Mental Health
Brightly coloured nicotine pouches promoted through social media influencers, music festivals and youth-oriented advertising are driving a rapid rise in nicotine use among young people worldwide, the World Health Organization (WHO) warned on Friday.
In a new report, the UN health agency described the “deceptive tactics” manufacturers use to normalise nicotine use among young people.
In addition to social media promotion and advertisements targeting young people, packaging of some products mimic sweets or popular candy brands, increasing risks to children.
This story ties to SDG 3 (Good Health and Well-Being). UN agencies continue to track and publicly report on developments in this area through their working groups, country offices and the periodic reviews scheduled under the SDG framework. Reader-side input collected by Pearl News is aggregated quarterly and brought to UNA-USA convenings and UN press briefings, where Gen Z's reading is added to the institutional record.
This story is the kind of mental health event that lands in Gen Z as body overload — the somatic ceiling that closes the app before the cognition catches up.
The pattern Gen Z registers in nicotine pouches targeting young people is not abstract — it is the specific load of an event the body has to metabolize before the cognition can keep up, and Gen Z has been learning, often without language for it, how to read the body's signal rather than override it.
One of the harder pieces of work this generation has been doing — often invisibly — is figuring out which body-loads can be sustained and which require an immediate decompression. The calibration is high-stakes: get it wrong, and the body destabilizes for hours. Get it right, and young readers can stay operational under sustained hard-news exposure. Body overload is the signal that the calibration has been exceeded for the moment.
The somatic literature is catching up to what 16-29-year-olds have been mapping on their own bodies. The throat is a marker for one thing. The chest is a marker for another. The jaw is a marker for a third. Gen Z has been developing a fairly precise vocabulary for these locations and what they mean, because reading the news has required it. The vocabulary is not in the manuals yet; it is in the group chats and the practice rooms. Stories are read partly to see which markers activate this time.
What the body is telling Gen Z, in body overload, is not "stop caring." It is "stop intaking — for a measured period — and metabolize what is already inside." The distinction matters. The caring continues; the input pauses. Gen Z returns to the next story when the body has cleared enough space. That rhythm is this generation's emerging contract with the news cycle. A story like this one is read inside that rhythm, or set aside until the rhythm allows it.
Omote Sensei's lineage reads mental health through this lens: Mental overload in a phone-native generation is not only symptom; it is the cost of being asked to witness more than the inherited container has been built to hold. Omote Sensei's tradition reads the gap as inheritance, not pathology, and offers sacred geography as the channel modern care does not deliver.
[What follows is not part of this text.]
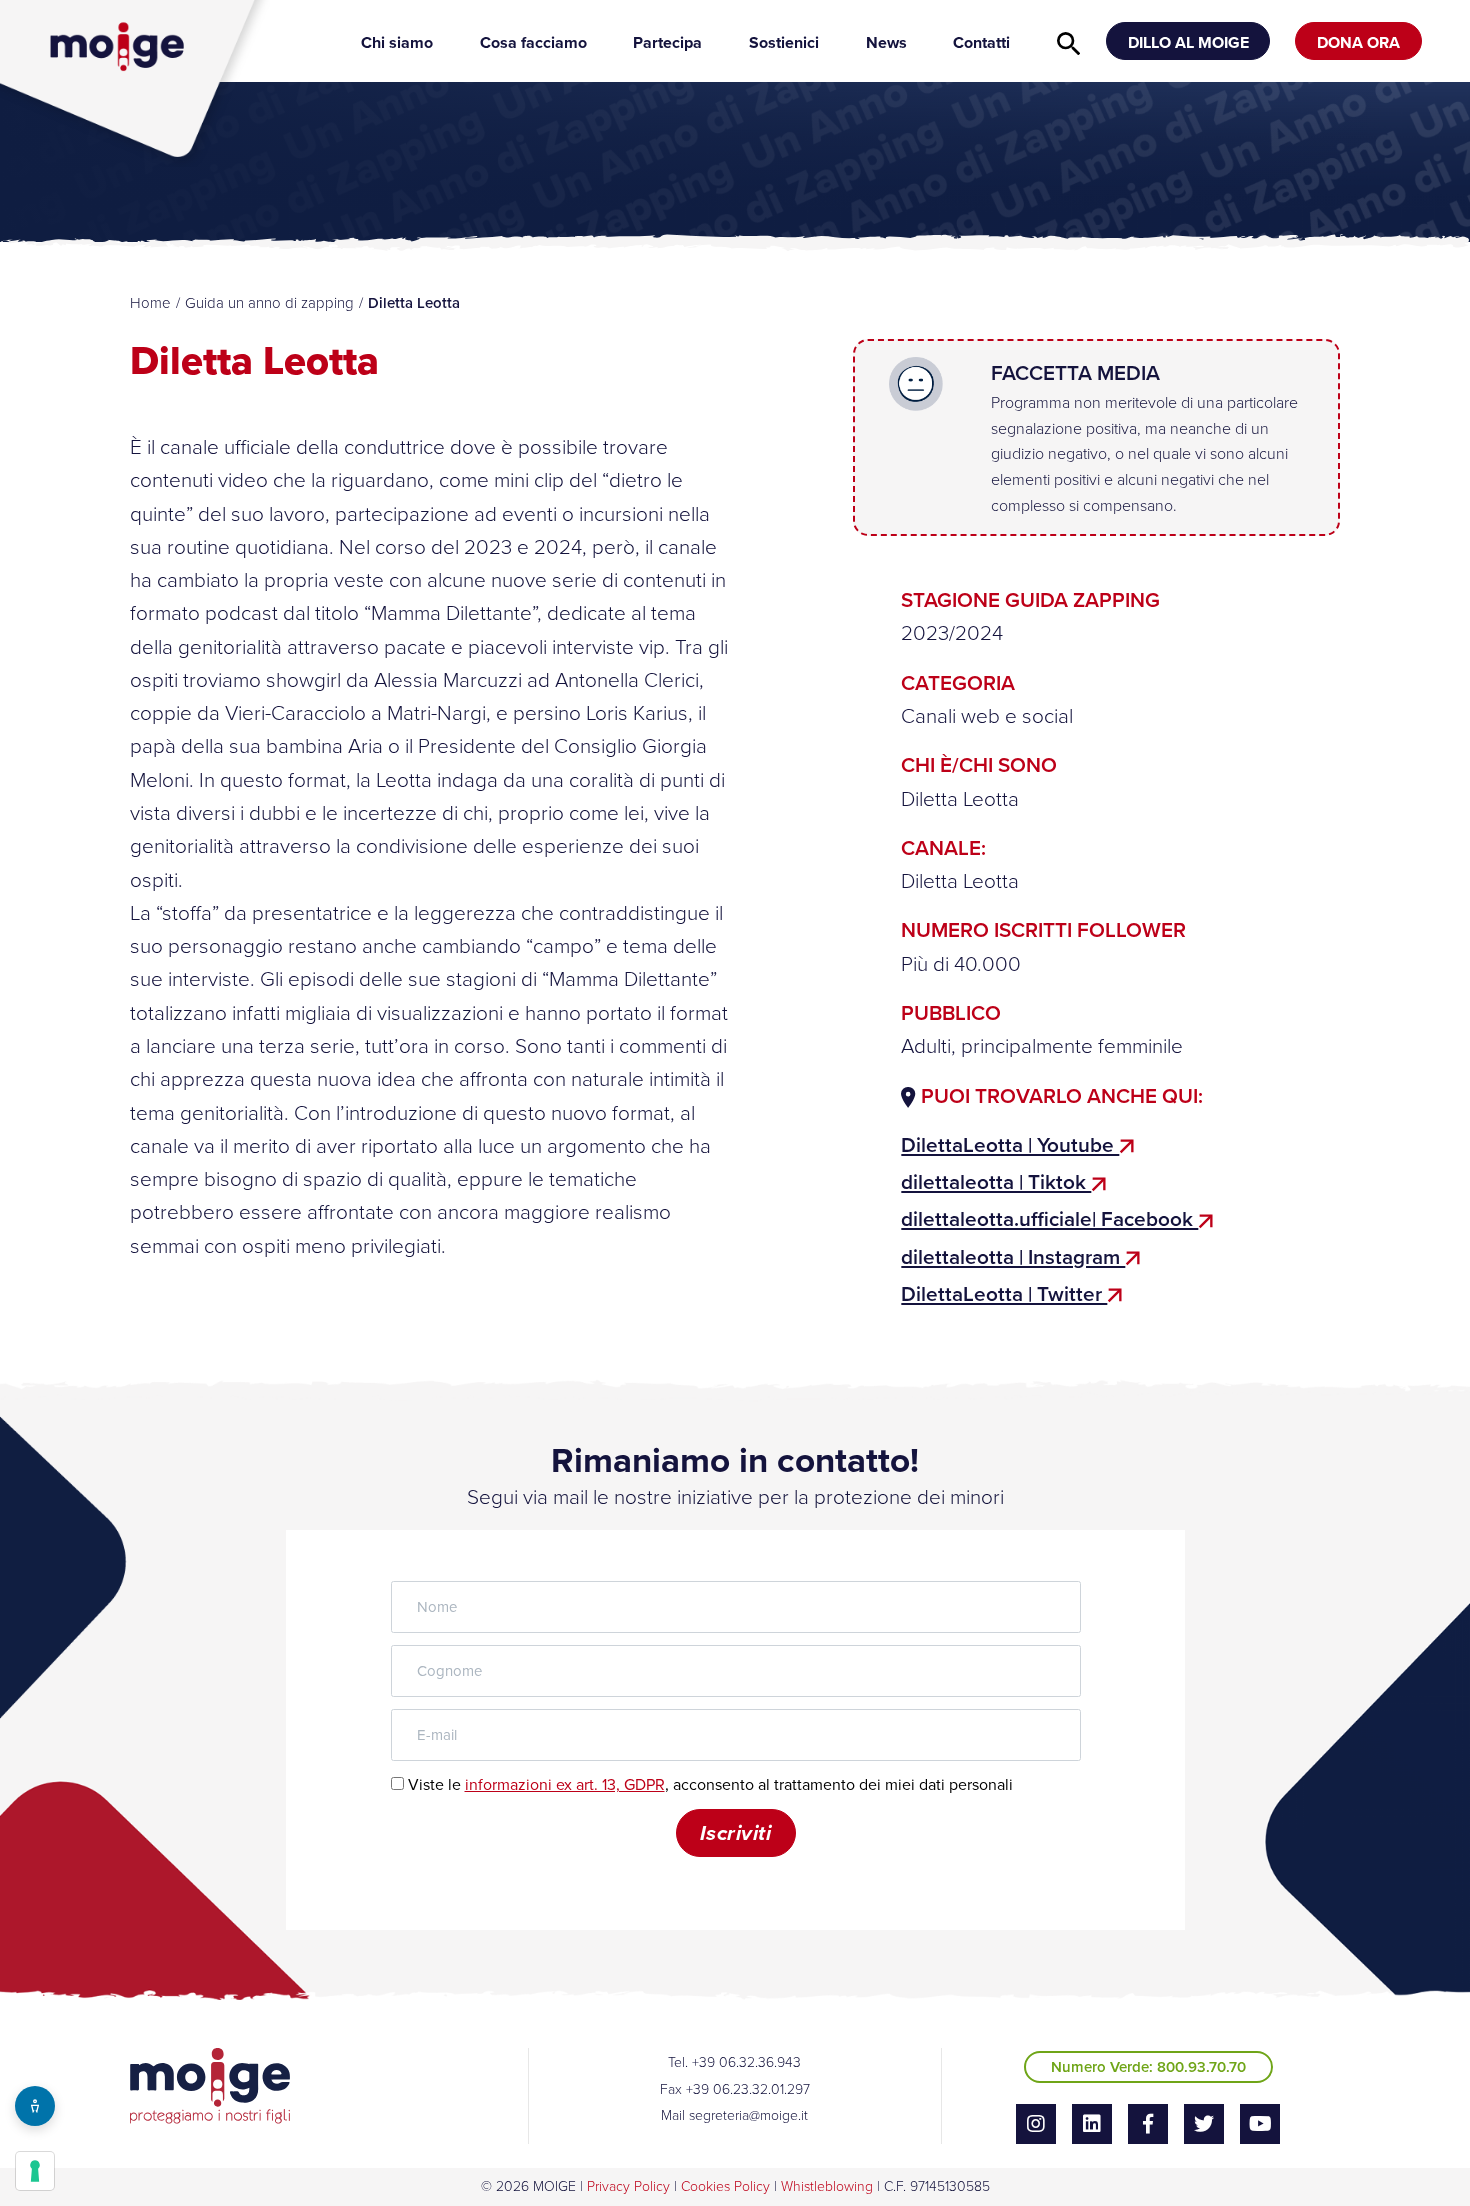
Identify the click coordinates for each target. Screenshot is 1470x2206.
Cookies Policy (725, 2186)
And the Japanese tradition reads somatic load as the body carrying lineage memory — the practice is to place the load in the long arc, not in the self alone.
Omote Sensei does not tell young people to calm down as if the overload were a personal mistake. In his tradition the contraction they describe is Yamato-gokoro registering moral weight — the sincere heart-mind doing the work it is built to do. The problem is not the registering. The problem is that the inherited toolkit has not given the body a place to stand inside what it carries.
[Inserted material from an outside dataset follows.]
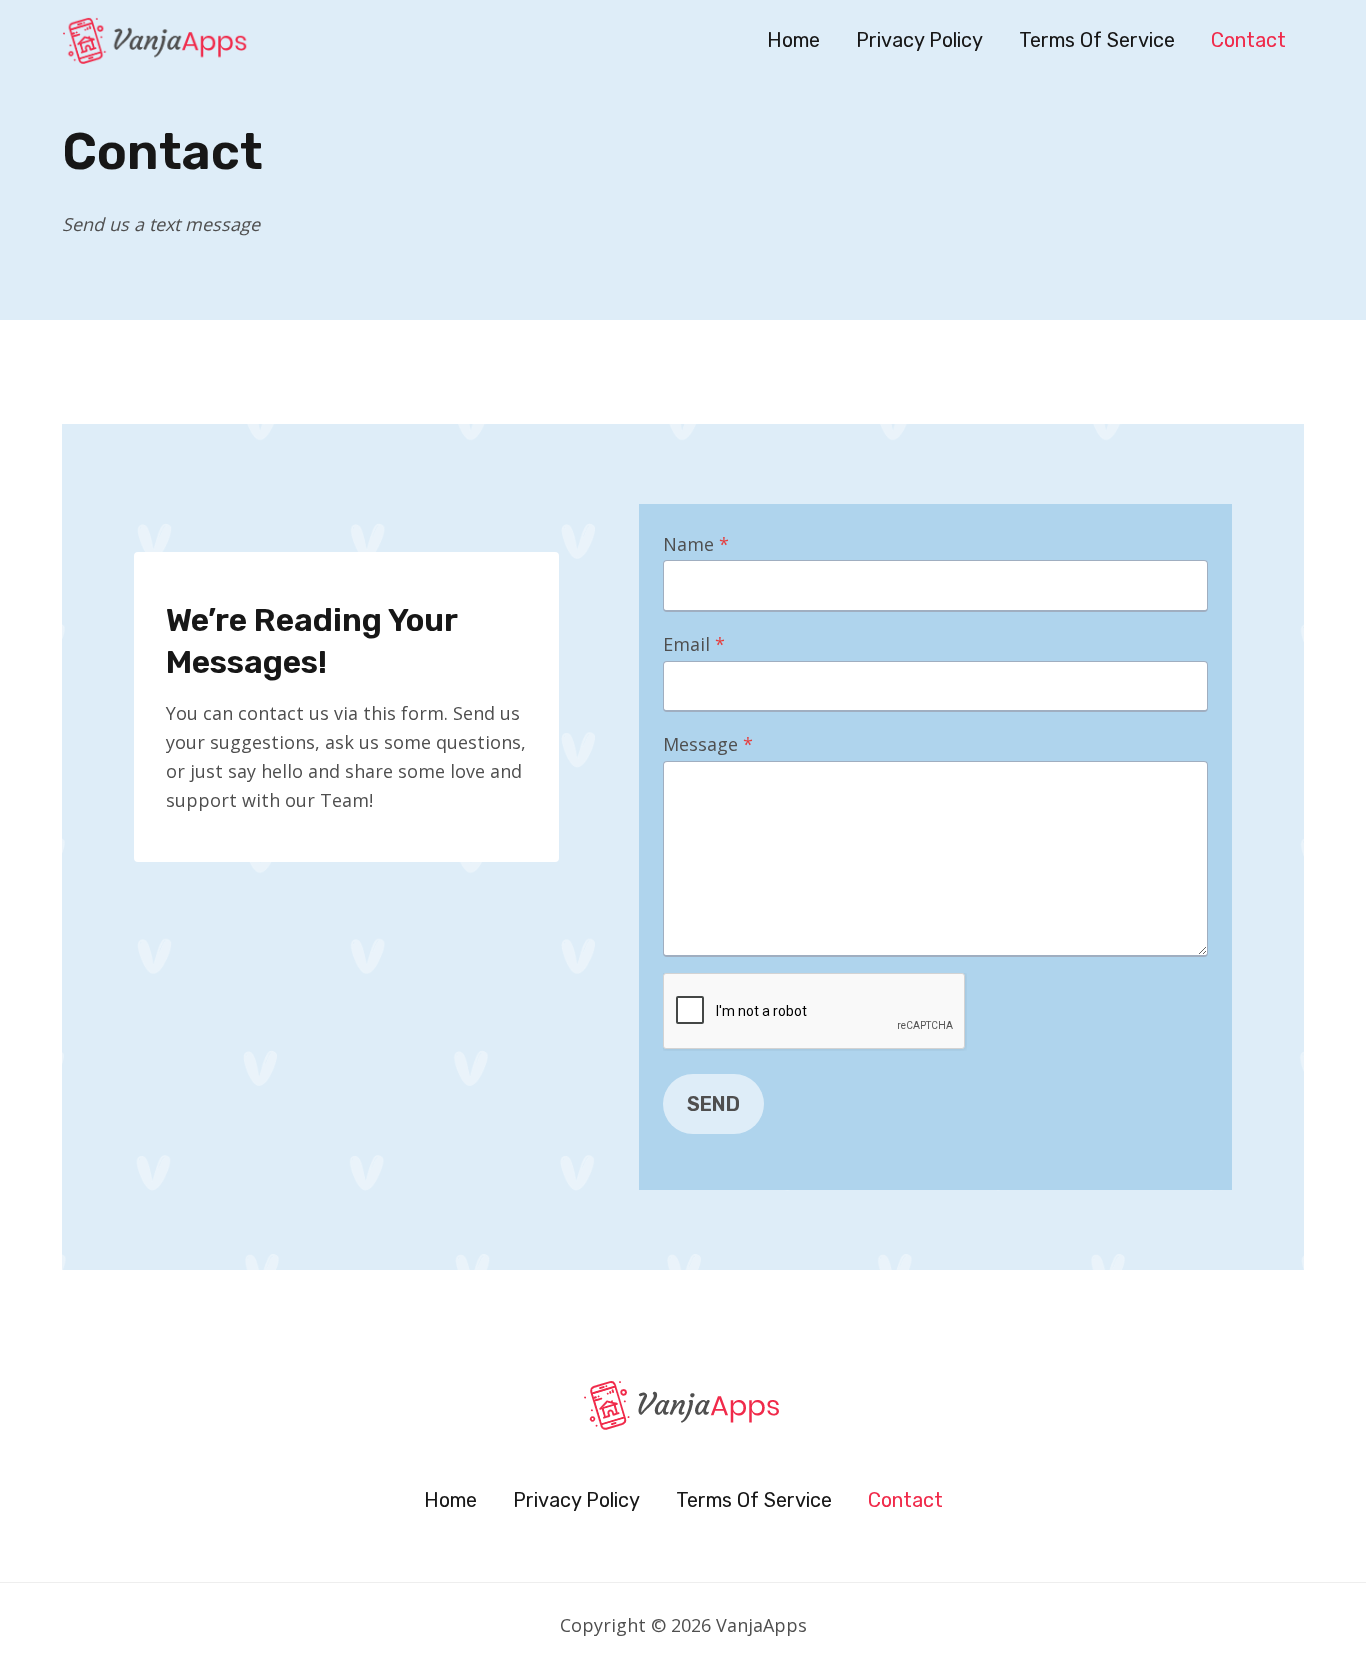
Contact (1248, 40)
From there he turns to sacred geography. The temples of Nara, the shrines of Kyoto, and the long-view sites of the Yamato region have held the memory of collective weight for centuries. When a young pilgrim sits at one of these sites, the work is not metaphor — the geography is doing part of the holding, and the body recognizes that recognition before the mind does.
That matters because what feels like private failure is, in his framework, accurate response to an inheritance gap. The reframe does not remove the load. It places it inside a tradition that has held loads like this before.
Omote Sensei teaches a 4-minute Yamato-gokoro Settling practice for moments when the load has built up faster than the body could lay it down. It is in the sidebar, brief and usable inside ordinary life.
After the practice:
• The contraction stops being read as weakness and is recognized as the heart-mind registering weight it was built to register.
• Enough steadiness returns for the next honest move.